Всё это время я ненавидел отца. За его преступление передо мной и мамой. А он защищал меня.
Чувствуя себя так, будто потолок кабинета сыпется мне на плечи, я опускаюсь на пол, перебирая ворс ковра окаменевшими от холода пальцами.
Всё ложь…
Вся моя жизнь – ложь.
– Значит, мои дети тоже сойдут с ума?
– Не обязательно. – На плечо ложится отцовская рука. В попытках поддержать, он только сильнее пригвождает меня к полу чувством вины и никчёмности. – У тебя пока вообще никаких признаков. Даже малейших. Их не вызвала ни смерть мамы, ни долгие годы тяжёлой юности… Ты здоров.

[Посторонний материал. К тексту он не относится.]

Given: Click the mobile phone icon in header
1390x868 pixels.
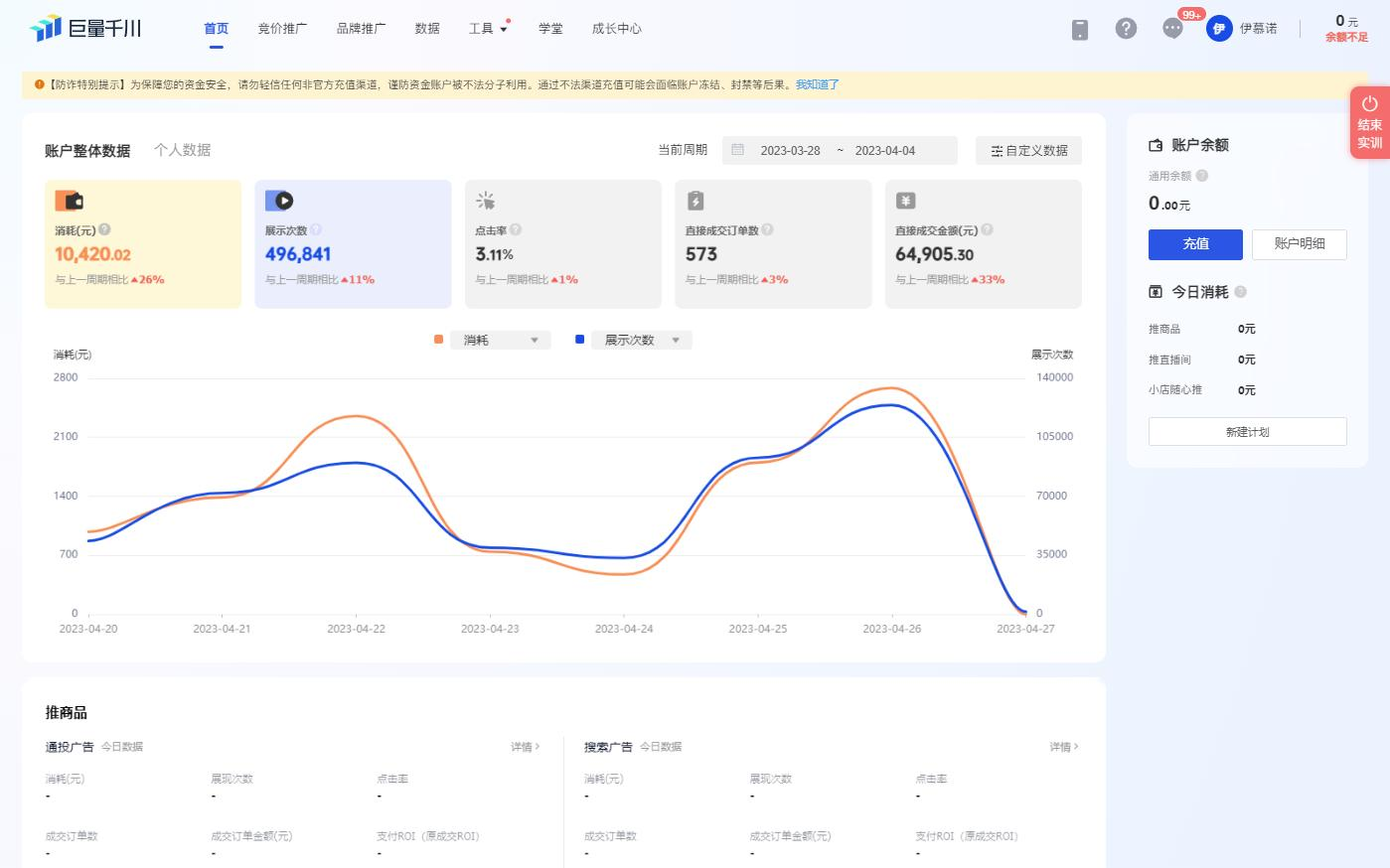Looking at the screenshot, I should 1080,30.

– Или это просто спит во мне до нужного времени, да? – Сбросив его ладонь, я вдруг подрываюсь, зло опрокинув стул, который использовал для опоры. – Мы будем ставить эксперименты, а?
– Эйдан… послушай!
– Нет! Никаких детей, слышишь? Род Мортимеров умрёт со мной. Я. Никогда. Не. Женюсь.
– Поздно. – Ещё минуту назад мне казалось, что хуже уже не будет. А теперь как будто наживо пригвоздили за руки и ноги к стене.
– Что значит поздно?
– Ты уже почти женат. Я ведь говорил тебе. Всегда читай бумаги, которые подписываешь.